How and why: Internet held 'captive' by governments
We often think of the Internet as a tool to find answers to all of our questions, but the Internet is much less free than most of us realise. The main reason for this is that governments want to utilise the power, or rather the 'powerlessness' of the internet to control societies.
It is impossible to find a government in the world that does not censor the Internet; however, the extent of this censorship varies depending on the government and the period in which it is imposed. In addition to governments regularly imposing extreme levels of censorship, some countries may impose more intense censorship in the event of extraordinary events that have a major impact on society, such as the temporary restriction of access to social media platforms such as Twitter, YouTube and Instagram during the recent explosion in Istanbul, Turkey in November.
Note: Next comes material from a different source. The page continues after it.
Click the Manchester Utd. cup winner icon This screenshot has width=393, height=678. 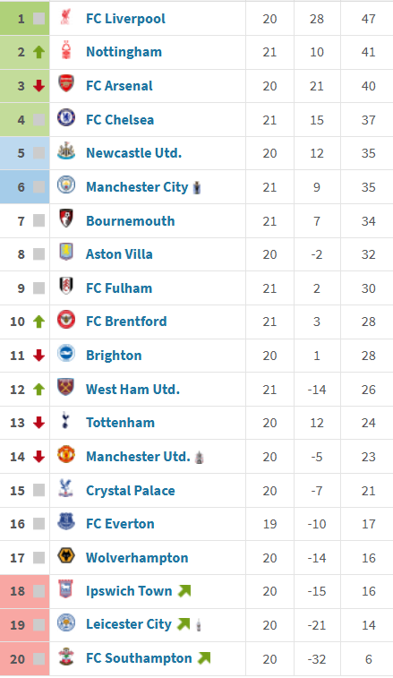tap(200, 457)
So, how do censorship practices differ from country to country?
All Internet traffic entering Saudi Arabia passes through a router controlled and monitored by the Ministry of Interior. This organisation reviews all news circulating on the Internet within the country and is also responsible for keeping a list of all previously blocked websites. Since 2003, more than half a million websites in Saudi Arabia have been included in this list since the Printing and Publication Law came into force by royal decree in 2003. While Google Translate is banned in the country, it is known that Wikipedia and WhatsApp were also banned for a period.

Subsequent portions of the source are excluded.